The current crisis has brought the old word “zombie” back into fashion. Originated in some black African cultures and associated today mostly with Haitian customs, “zombie” usually designates a dead person brought back to life by means of what one calls black magic or, more precisely, its lowest form, necromancy, a time-reviled practice.
Economic zombies, on the other hand, are firms that the market has sentenced to death, since they no longer generate value, but which are kept alive by artificial means. It is of course natural to ask, “What purpose is served by prolonging their existence?” Here one must distinguish between financial and industrial zombies.
Financial zombies, today the most common subspecies, are usually banks whose assets, properly valued, would not suffice to cover their liabilities. They are therefore unable to provide credit to the economy, since that would imply expanding their balance sheet, thus increasing its precariousness. That being so, many would like to see them liquidated. The reason usually given, often with some merit, for keeping them alive is called connectedness: since bank A usually owes money to bank B, shutting down bank A may imperil bank B. (This is less often the case, by the way, with industrial firms). Since the entire financial structure is based on trust, mere suspicions could, it is said, bring the entire house down. Too much may be made of this argument, especially by ailing financial institutions. And the cost, that is, the resources, spent in shoring up their balance sheet, often is not properly reckoned.
Industrial zombies also exist, although in smaller numbers: they thrived in an earlier era of national monopolies, and their natural habitat was Europe until, in the 1980s, the Single Market was agreed upon. They are relics of olden times, and hence intensely nostalgic. One finds them often in airlines, telecoms and energy, almost always in rail transport.
Their existence is far more harmful than that of zombie banks: not only do they absorb colossal amounts of public resources – they are mostly in highly capital-intensive sectors – but they distort competition, preventing the entry of more efficient firms, and they set a bad example to managers and workers alike: they are often heavily unionized, and the source of the most unreasonable worker demands, while it is not uncommon for their management structure to be staffed by out-of-work politicians. Not an exciting picture.
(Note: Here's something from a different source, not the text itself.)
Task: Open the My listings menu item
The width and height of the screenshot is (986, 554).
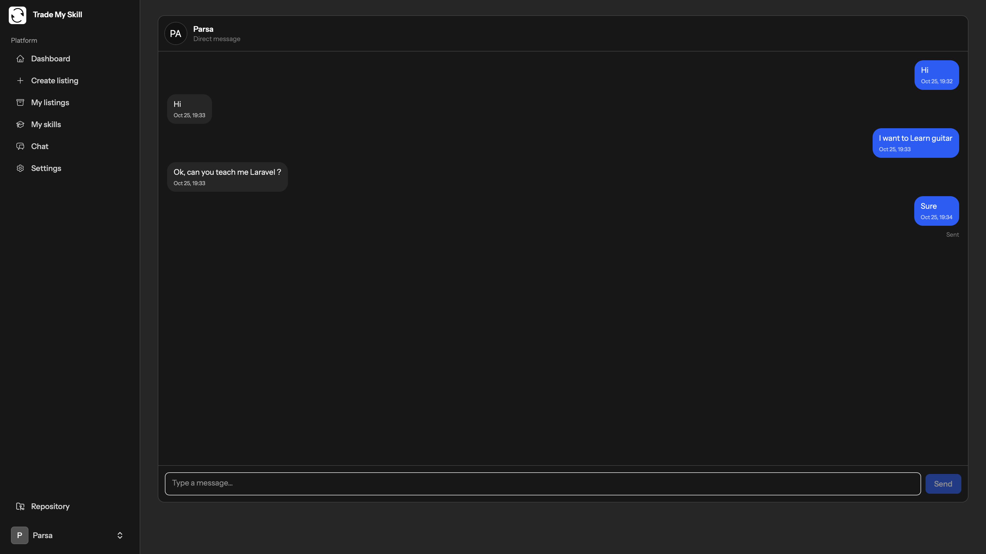Action: [50, 102]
Why keep them alive? “Because of their strategic character” is the usual answer. It is not wholly without merit. So long as Europe remains a loose association of nation-states, it is uncomfortable to hand over the control of energy, transport or telecoms to foreign hands. The argument loses force, however, insofar as European integration seems to proceed, however slowly, and one must take into account the enormous cost, in terms of lost efficiency, of industrial zombies. Reducing them to a minimum, but keeping them just in case, may sound like an astute answer. But account must be taken of the fact that most of these activities are extremely inefficient, hence expensive, at a small scale (backyard steel furnaces, miniature power plants, and the like). It is not hard to guess than the few that still remain will not last very long. Something will be lost with them, but the net result may well be positive.